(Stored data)

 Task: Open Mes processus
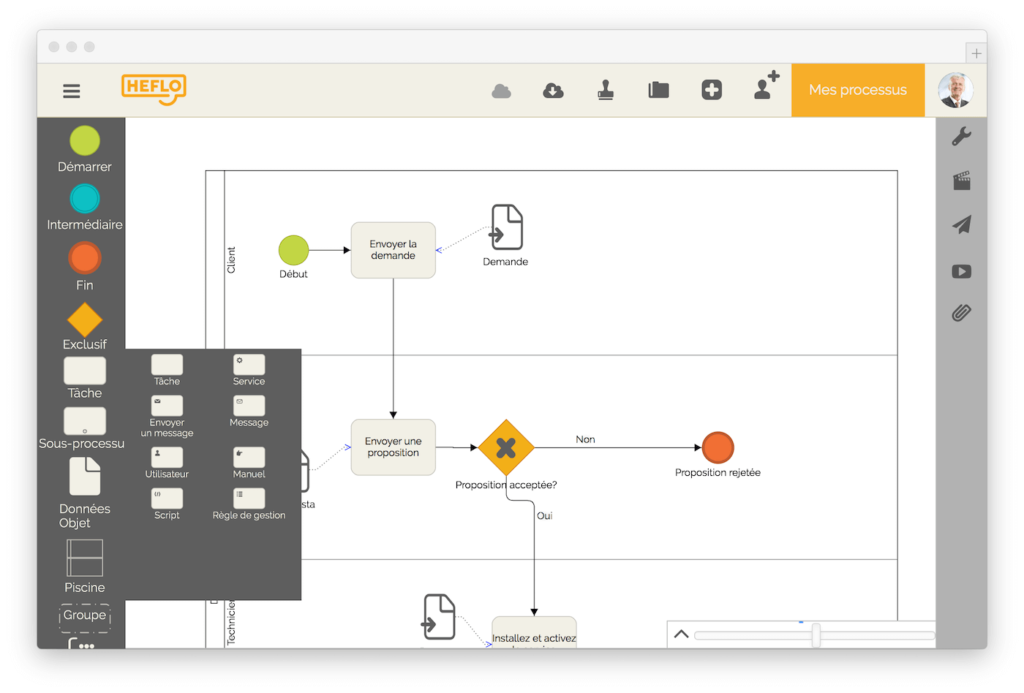tap(857, 90)
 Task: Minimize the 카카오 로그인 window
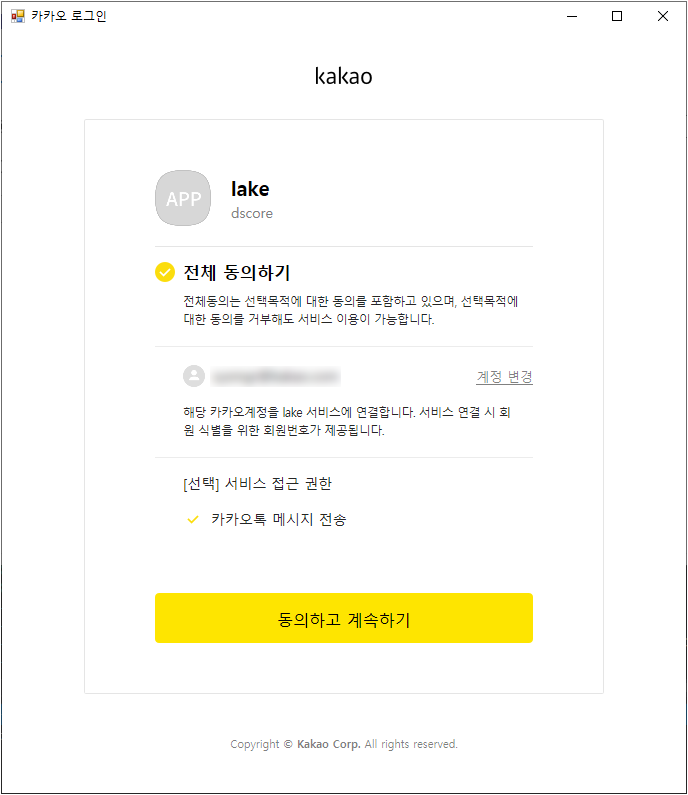coord(572,16)
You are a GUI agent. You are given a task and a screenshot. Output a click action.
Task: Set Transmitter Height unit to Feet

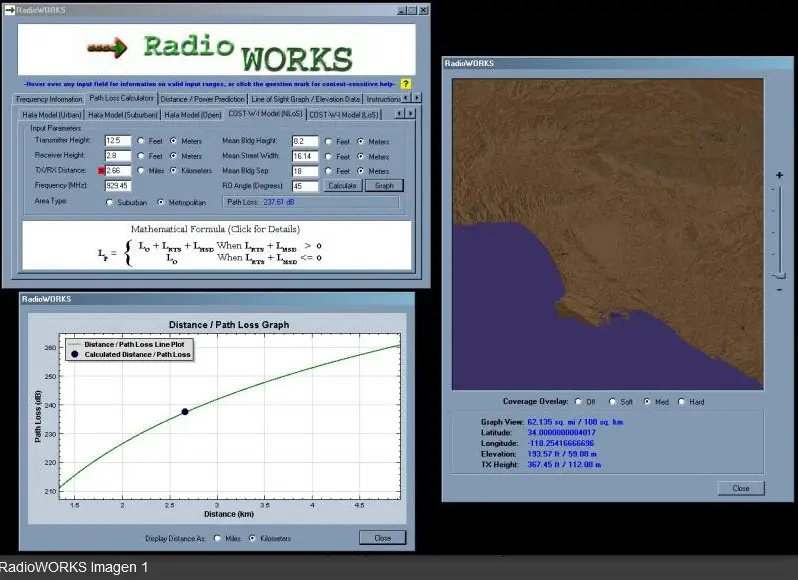[141, 141]
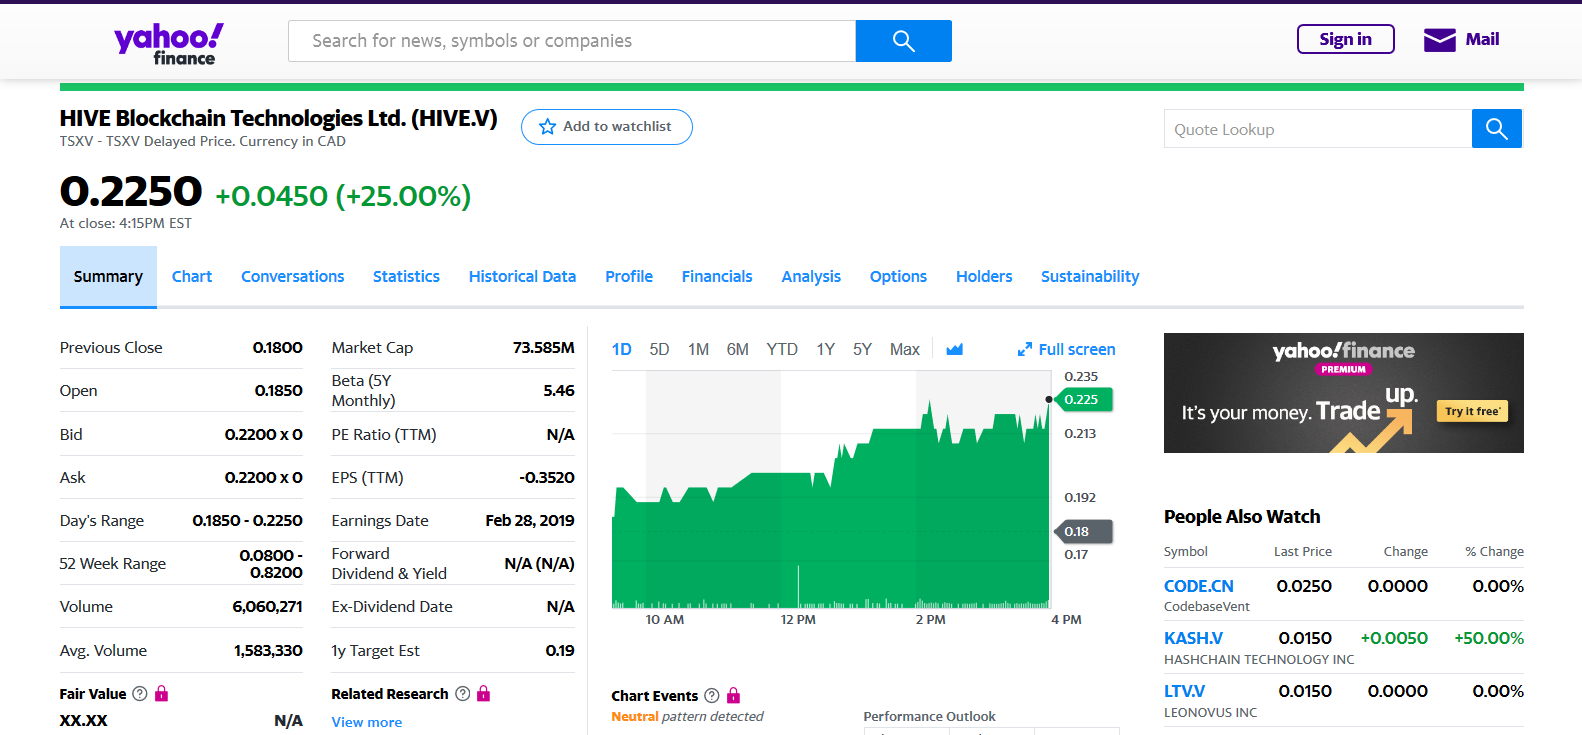Viewport: 1582px width, 735px height.
Task: Click the main news and symbols search field
Action: click(x=572, y=41)
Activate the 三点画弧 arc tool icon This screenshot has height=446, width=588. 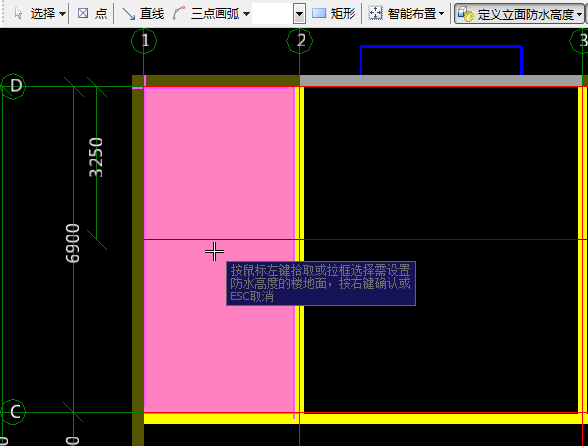[179, 14]
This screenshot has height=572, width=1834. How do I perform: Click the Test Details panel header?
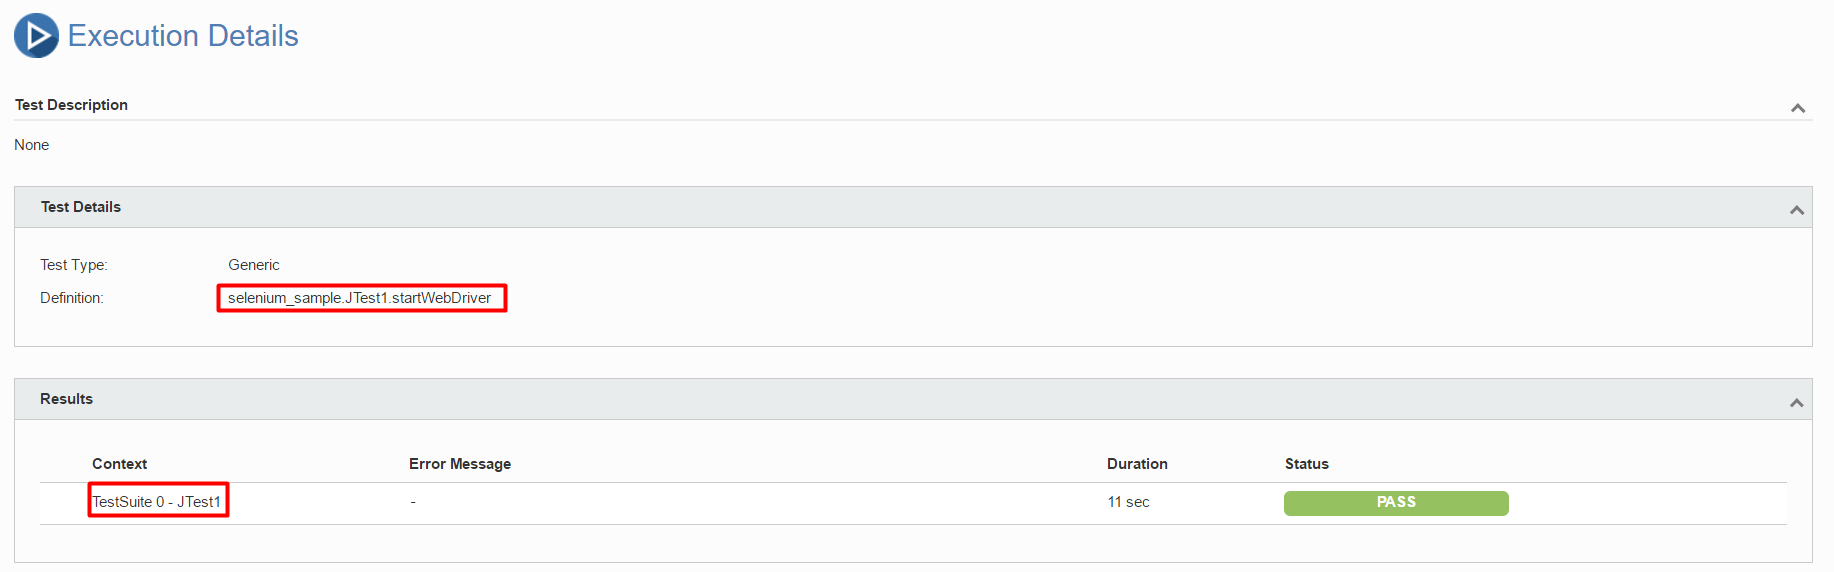pyautogui.click(x=913, y=207)
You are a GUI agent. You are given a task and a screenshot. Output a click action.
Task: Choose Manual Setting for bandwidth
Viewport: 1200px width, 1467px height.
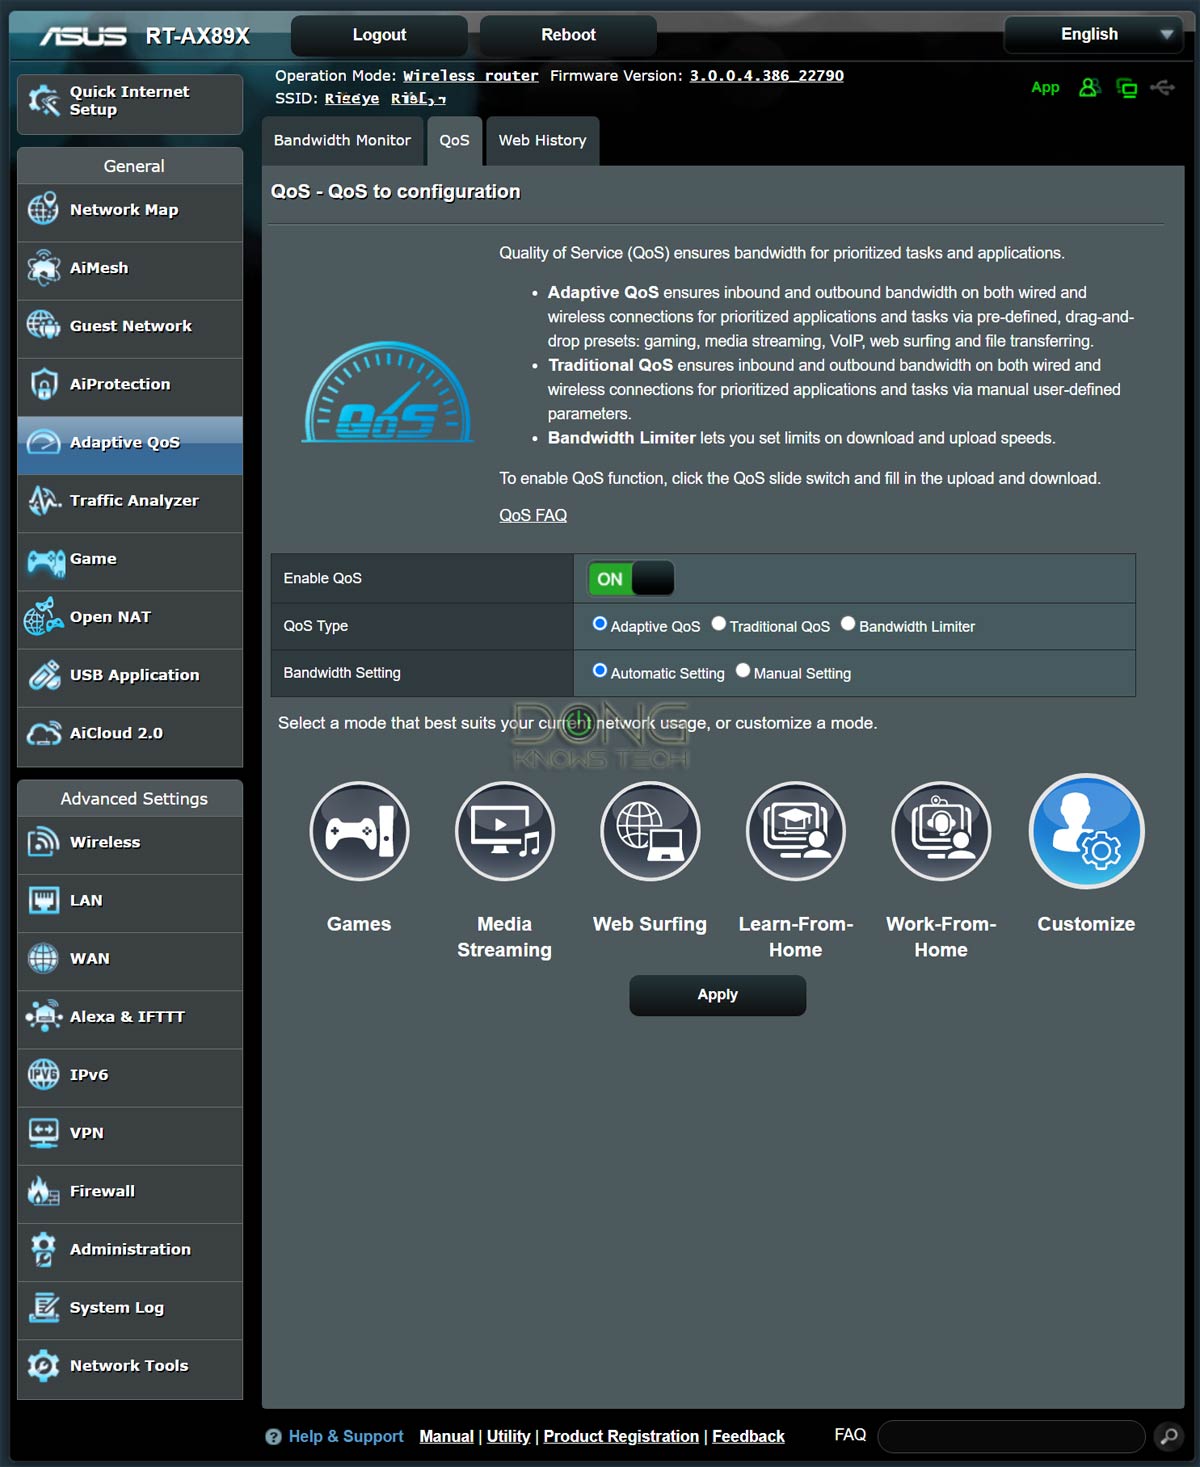(743, 671)
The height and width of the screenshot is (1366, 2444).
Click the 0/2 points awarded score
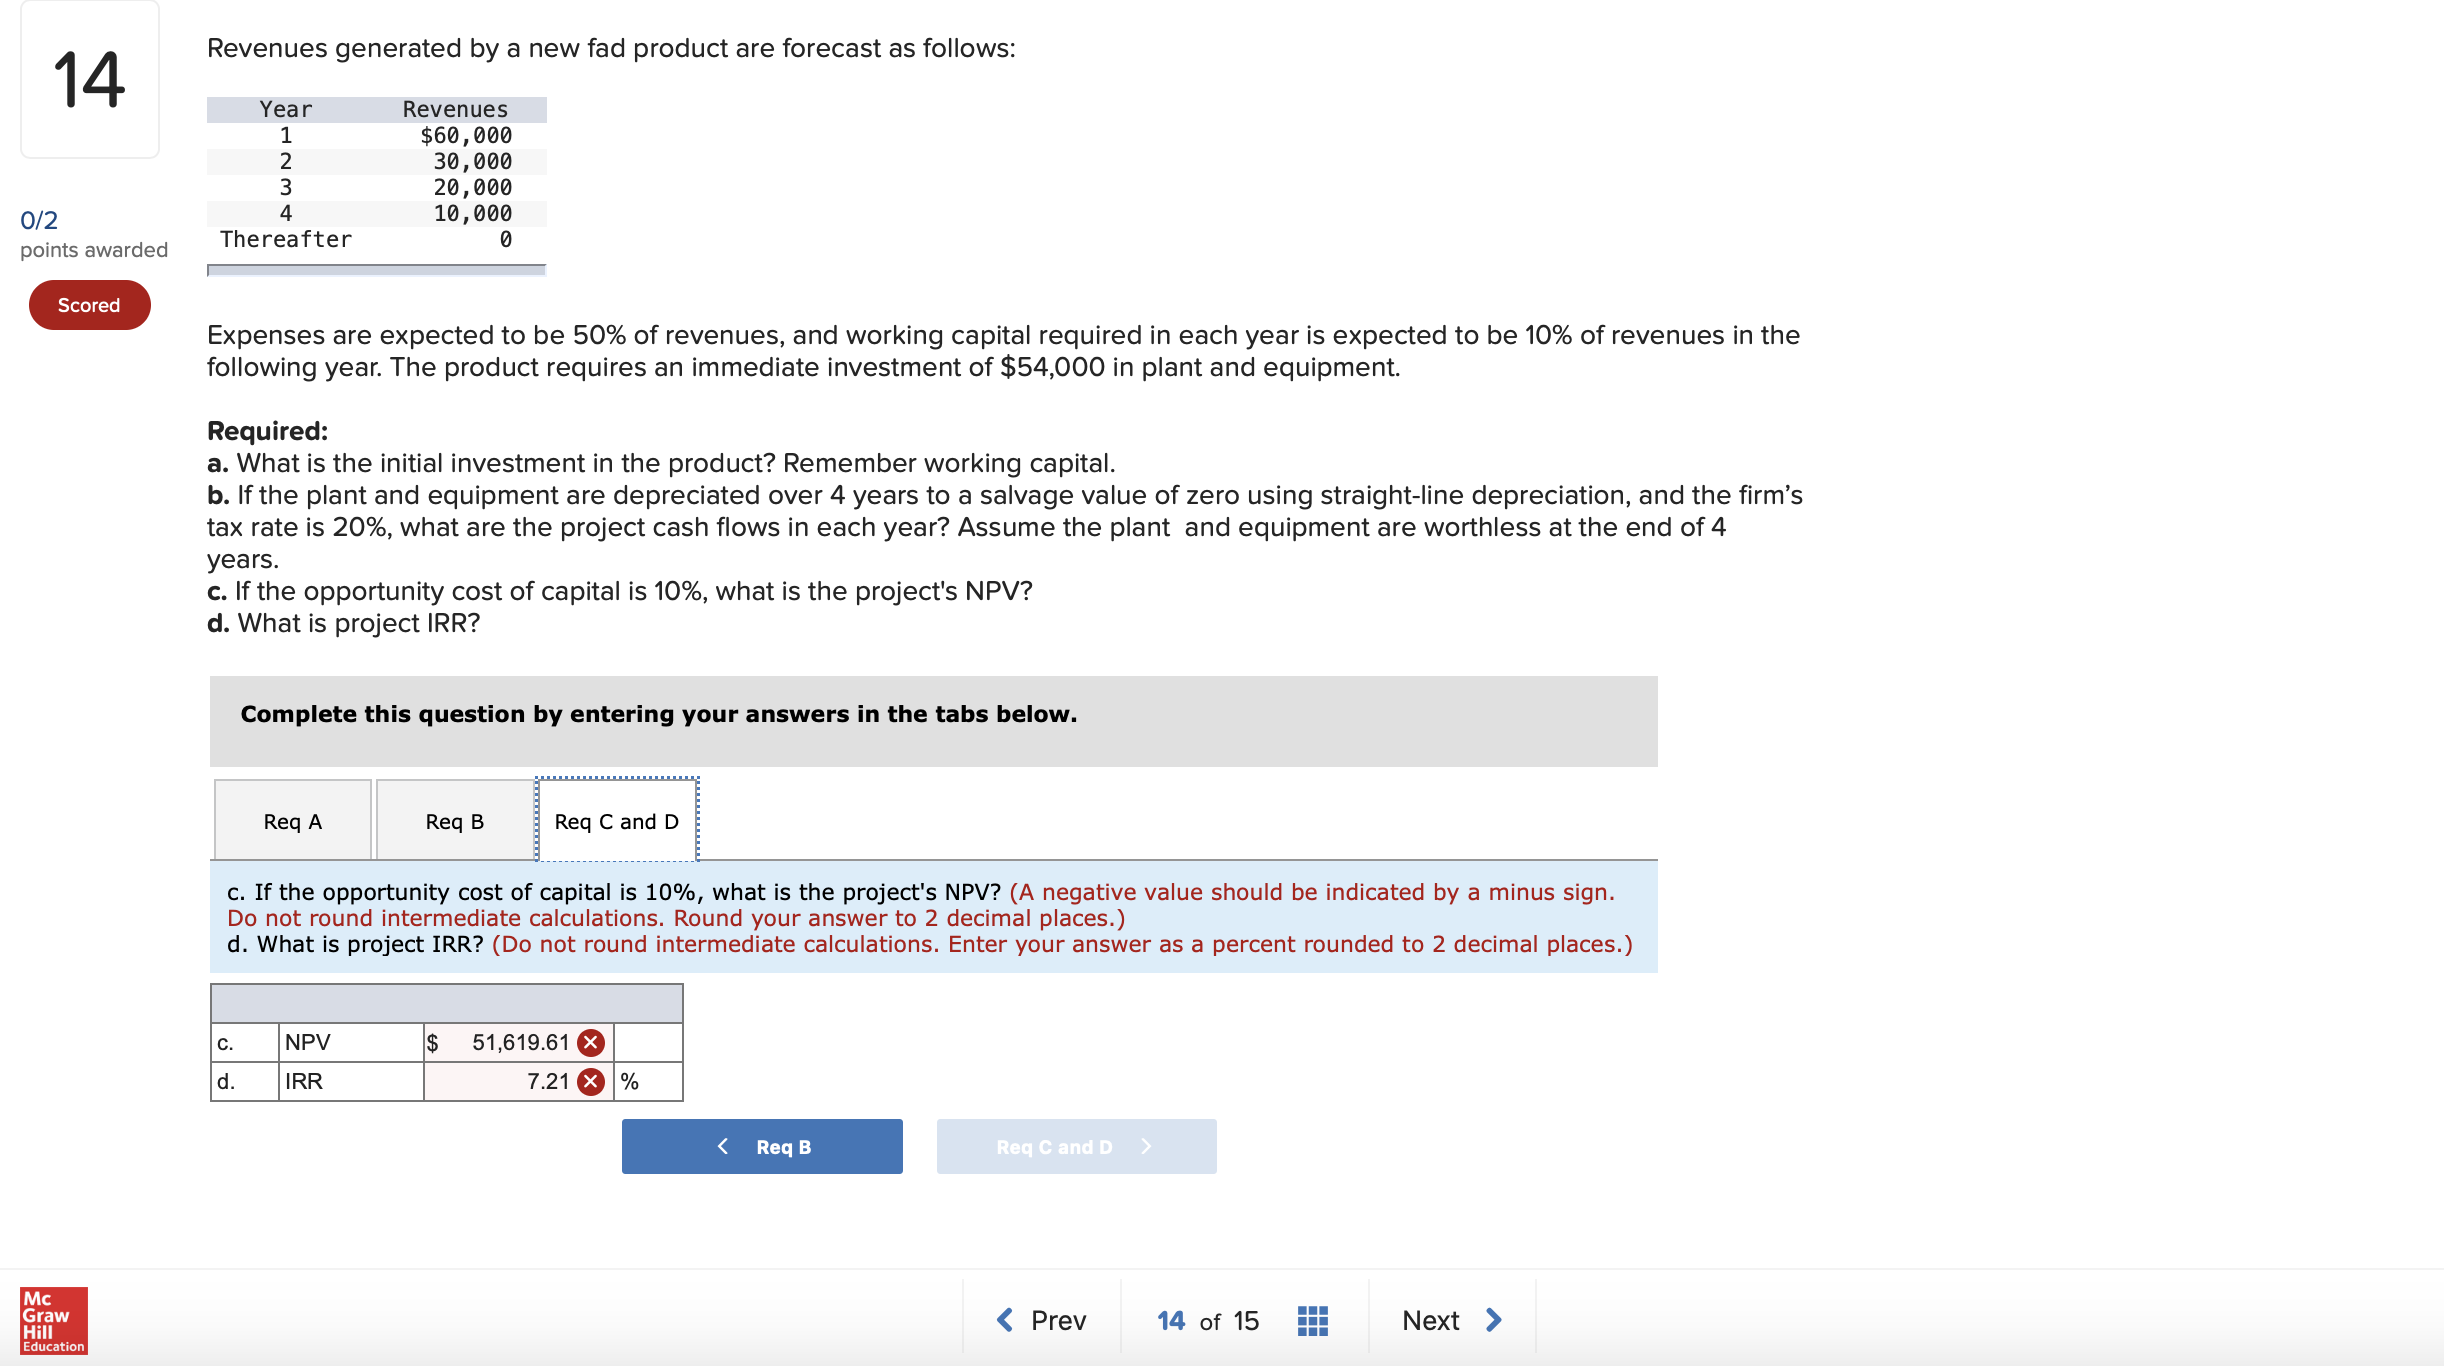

◆ TASK INSTRUCTIONS
Where pictures appear, omit them, and transcribe exactly, with nothing else, the lines from the line with "The height and" through the final line of the records above, both ends included.

◆ RESPONSE AREA
The height and width of the screenshot is (1366, 2444).
Click the 0/2 points awarded score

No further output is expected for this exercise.